-------- STUDY TEXT --------
This issue of the Bar Journal features a smorgasbord of items that we usually don’t have room to publish in an issue with a dominant theme.

First of all, recent improvements to the Casemaker Web Library dictate that the Bar Association make greater efforts to ensure that Bar members are aware of, and comfortable with, this key member benefit and legal resource. Welcome to Casemaker 2.0 - a series of enhancements of the online legal library. This version offers minor navigational improvements to streamline your experience in using Casemaker. For example, when a user logs in to the Casemaker site, he or she will be taken directly to the NH library page, instead of the overall library page, since the vast majority of users are conducting state-specific searches. At the same time, there has been a significant improvement in the search flexibility of Casemaker, and users will find it much easier to conduct searches involving multiple libraries. These enhancements are not immediately apparent – and so we have created a four-page illustrated guide, first published in this issue of the Bar Journal (but also available in color at www.nhbar.org) to highlight these improvements.

The accompanying article discusses these changes to Casemaker, and points to more improvements in the offing, as Casemaker has been acquired by Collexis Holdings, Inc., a company that has expertise in advanced forms of search technology and knowledge retrieval. (It is not connected in any way to Casemaker’s for-profit competitor, Lexis-Nexis.)

In an entirely different vein, readers of this issue are treated to an exploration of the intriguing Charles Doe library, a collection of hundreds of books that was the working library of the man who is not only revered as New Hampshire’s greatest judge, but a figure with a national reputation for innovation. As the explorations in this library show, ably narrated by attorney Jay Surdukowski, Justice Doe was a fascinating personality as well.

The other two features in this issue are in the realm of opinion. Attorney Jason Major explores a stunning inconsistency in New Hampshire jurisprudence – a decision that remains unreversed today – that bars enhanced damages in drunken driving cases.

Russell Engler, a professor of law at New England School of Law, at the invitation of the Bar Journal, has submitted an article that contends that in an era of greater self-representation by litigants, judges and court personnel must take a more active role in assisting litigants. Professor Engler’s article, a condensed version of a longer work that has not yet been published, has written and spoken on this issue for several years, and recently participated in a judicial education seminar for New Hampshire state judges. We urge you to read his article, as his ideas are not only provocative but potentially influential in shaping the policies of many of our judges in response to the pro se challenge.

The issue concludes, as always, with another illuminating tour of recent cases with seasoned Lex Loci author Charles DeGrandpre.
-------- EXTRACTED INFORMATION --------
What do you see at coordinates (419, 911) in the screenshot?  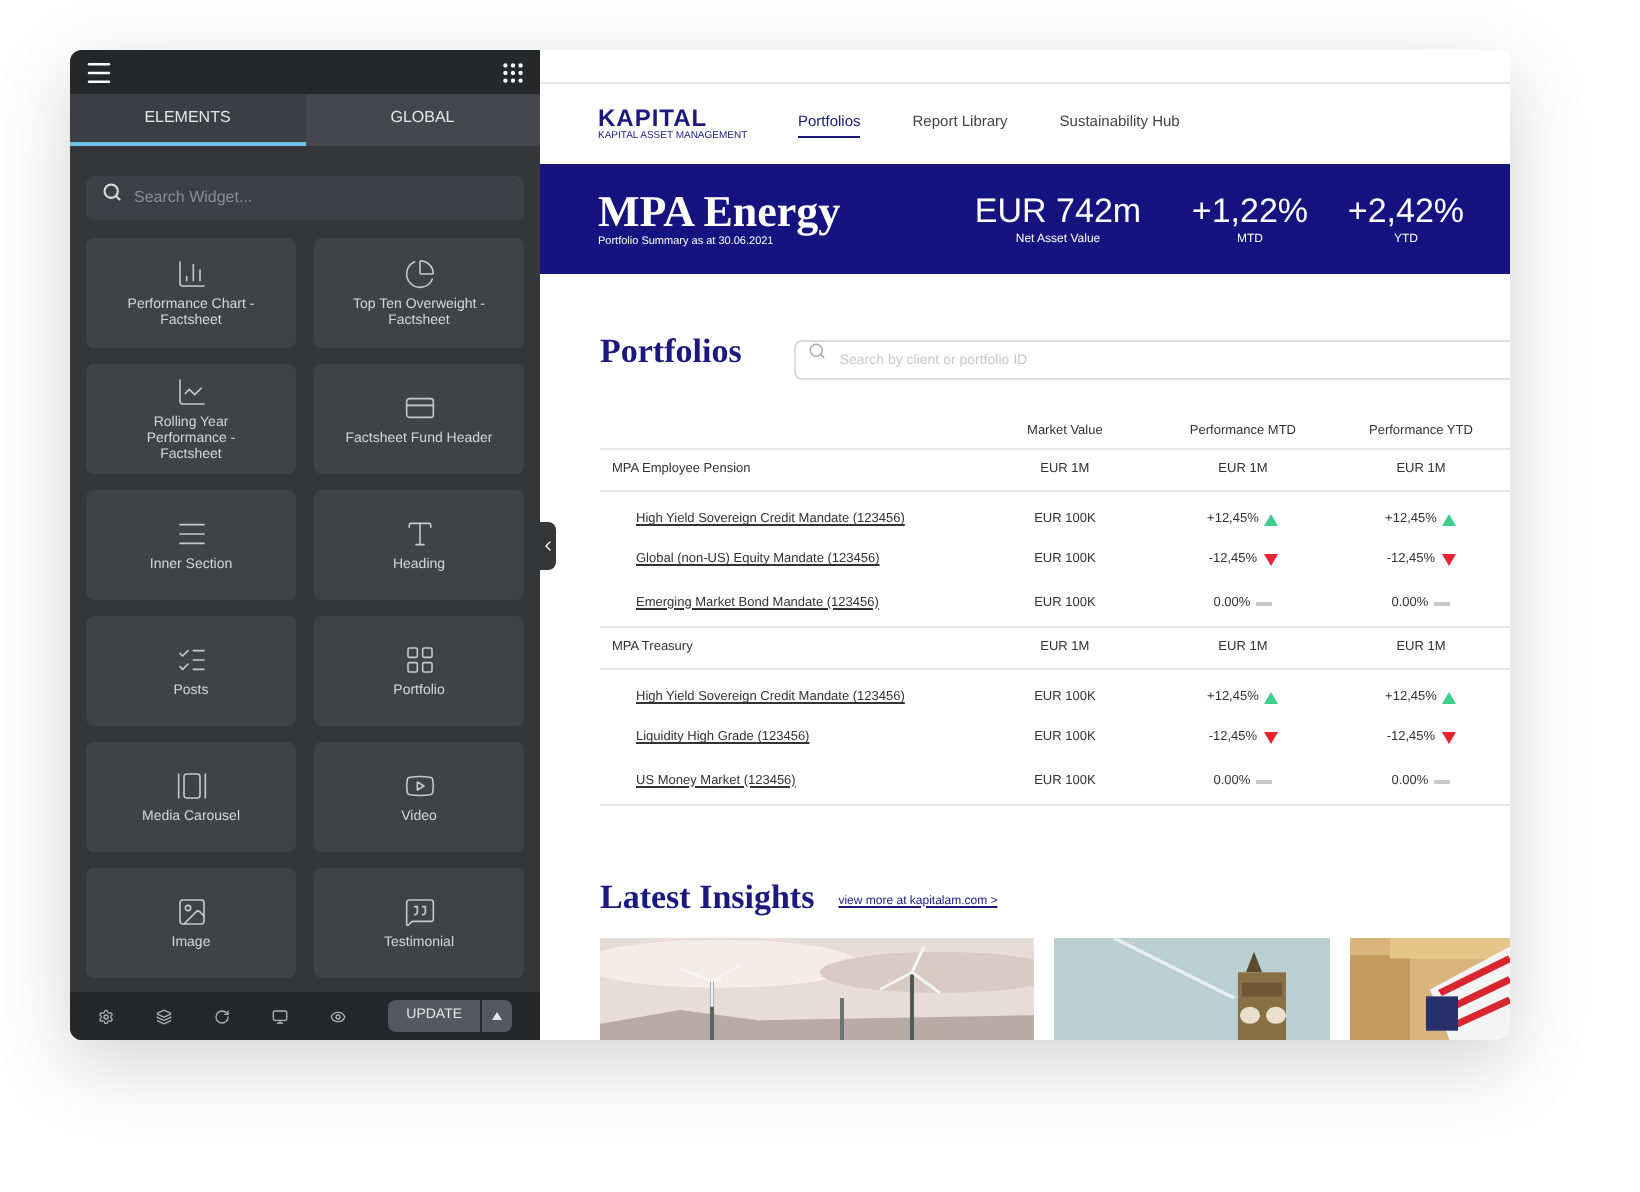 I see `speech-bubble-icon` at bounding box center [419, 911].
--------
-------- EXTRACTED INFORMATION --------
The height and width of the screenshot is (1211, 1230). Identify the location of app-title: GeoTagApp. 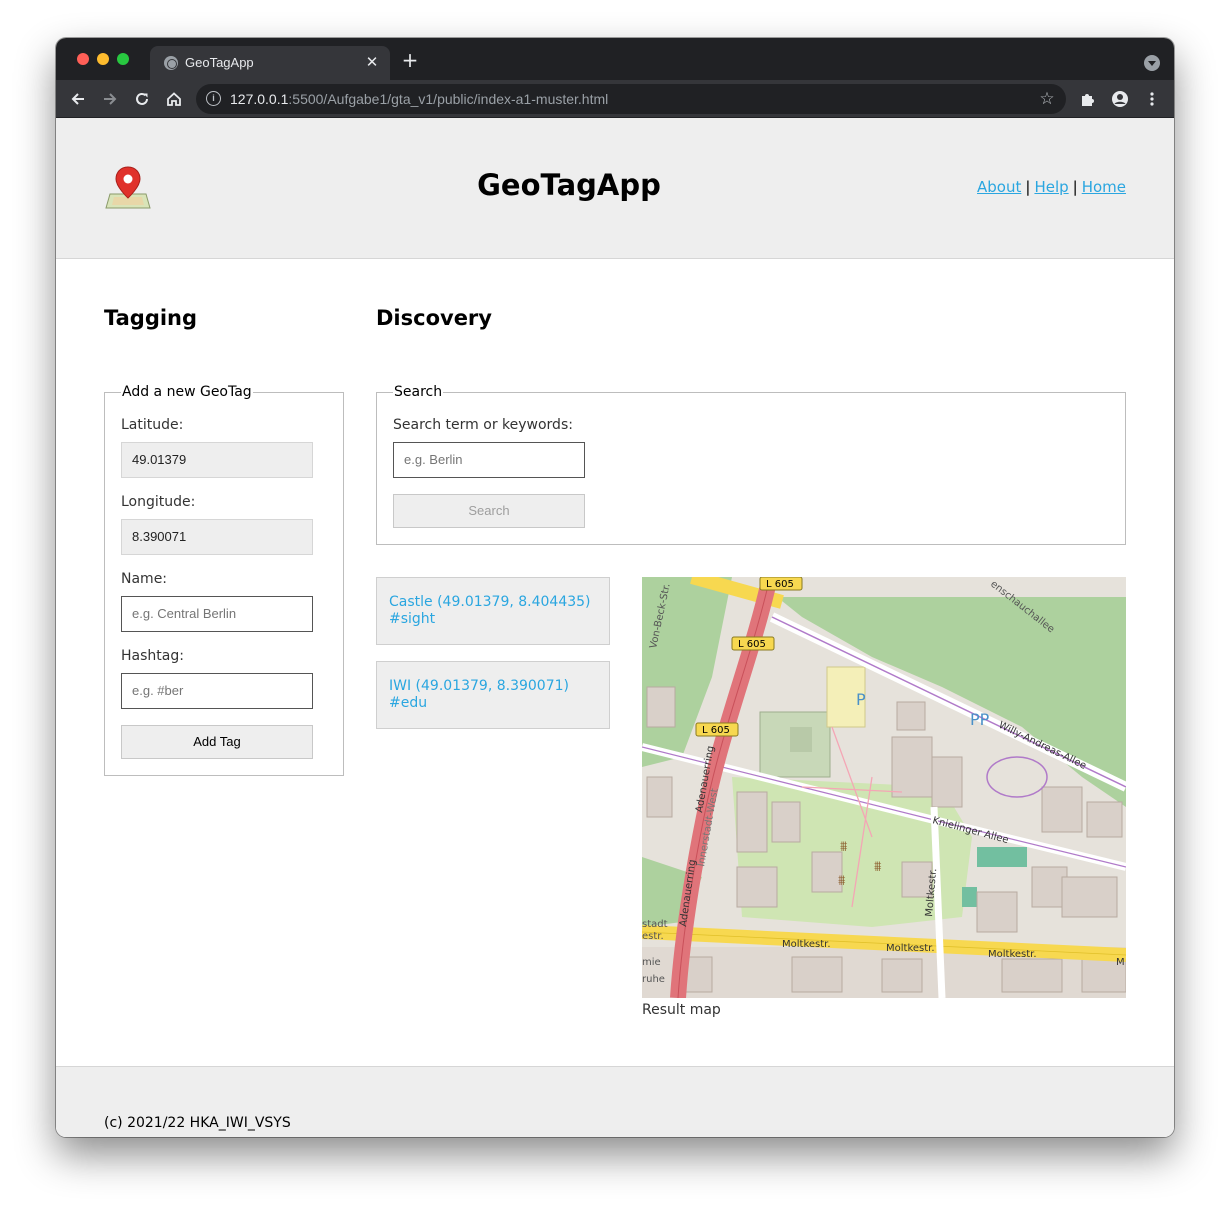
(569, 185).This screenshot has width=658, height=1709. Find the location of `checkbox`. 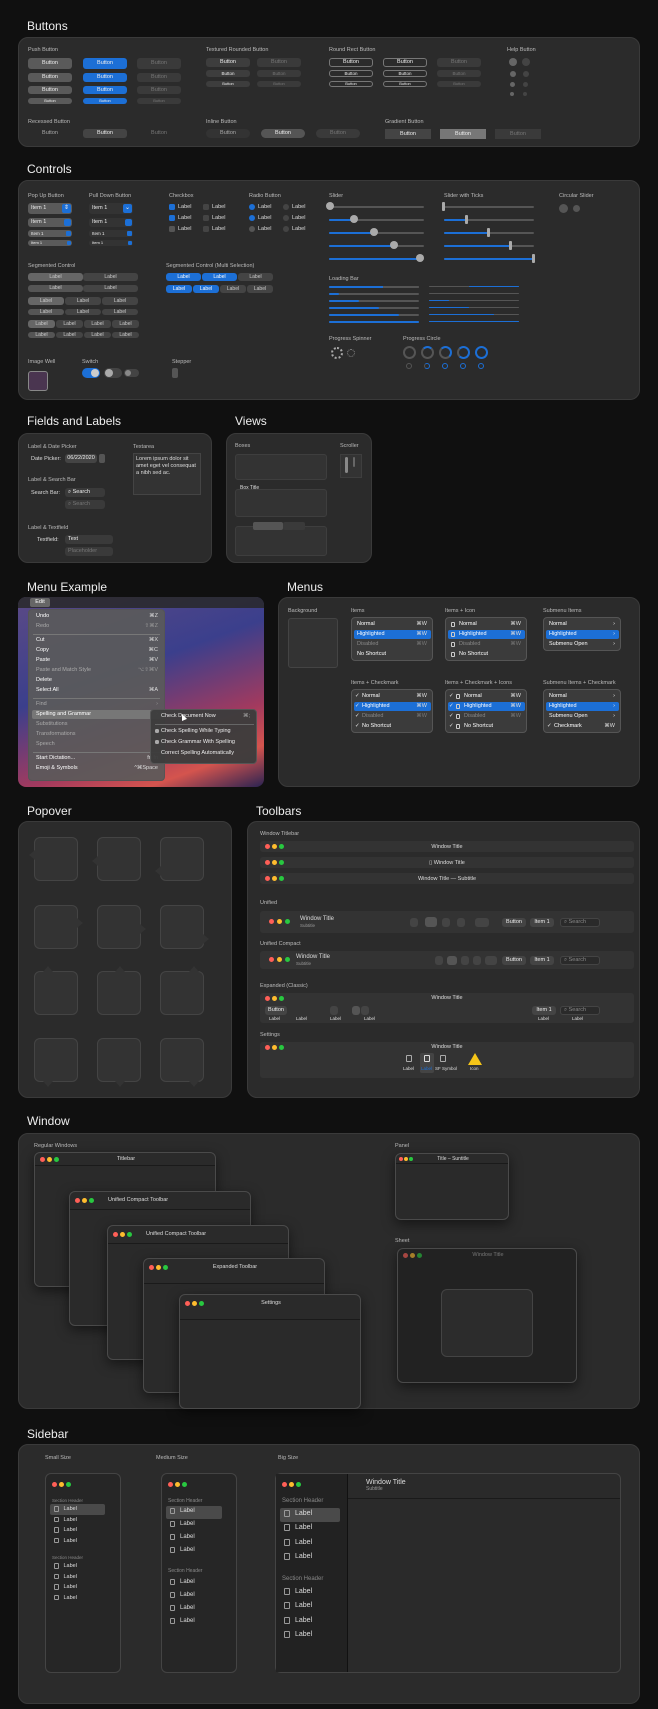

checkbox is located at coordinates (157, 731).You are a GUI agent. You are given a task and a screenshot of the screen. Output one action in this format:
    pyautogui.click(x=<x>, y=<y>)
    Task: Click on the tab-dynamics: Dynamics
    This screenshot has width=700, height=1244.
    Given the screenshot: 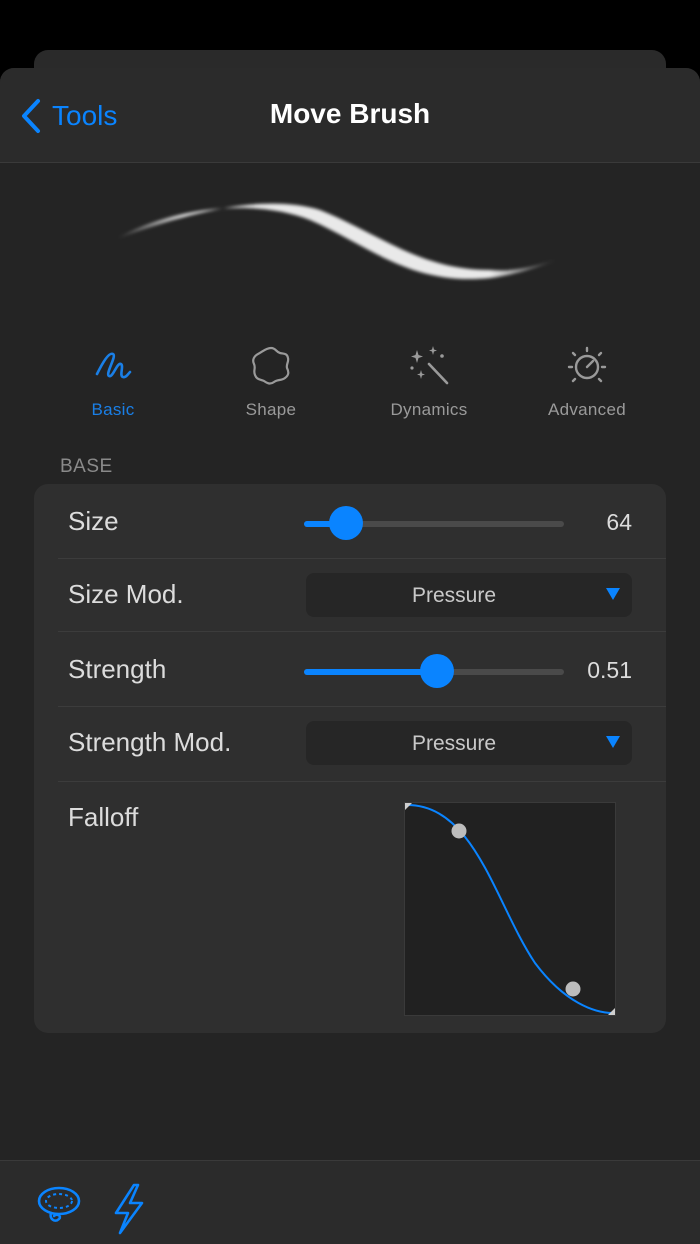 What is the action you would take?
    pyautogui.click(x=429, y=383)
--------
TRY IT: Reproduce the passage of the Bar Journal introduction that begins with the words "Russell Engler, a" and ends with the words "author Charles DeGrandpre.".

REPLY:
Russell Engler, a professor of law at New England School of Law, at the invitation of the Bar Journal, has submitted an article that contends that in an era of greater self-representation by litigants, judges and court personnel must take a more active role in assisting litigants. Professor Engler’s article, a condensed version of a longer work that has not yet been published, has written and spoken on this issue for several years, and recently participated in a judicial education seminar for New Hampshire state judges. We urge you to read his article, as his ideas are not only provocative but potentially influential in shaping the policies of many of our judges in response to the pro se challenge.

The issue concludes, as always, with another illuminating tour of recent cases with seasoned Lex Loci author Charles DeGrandpre.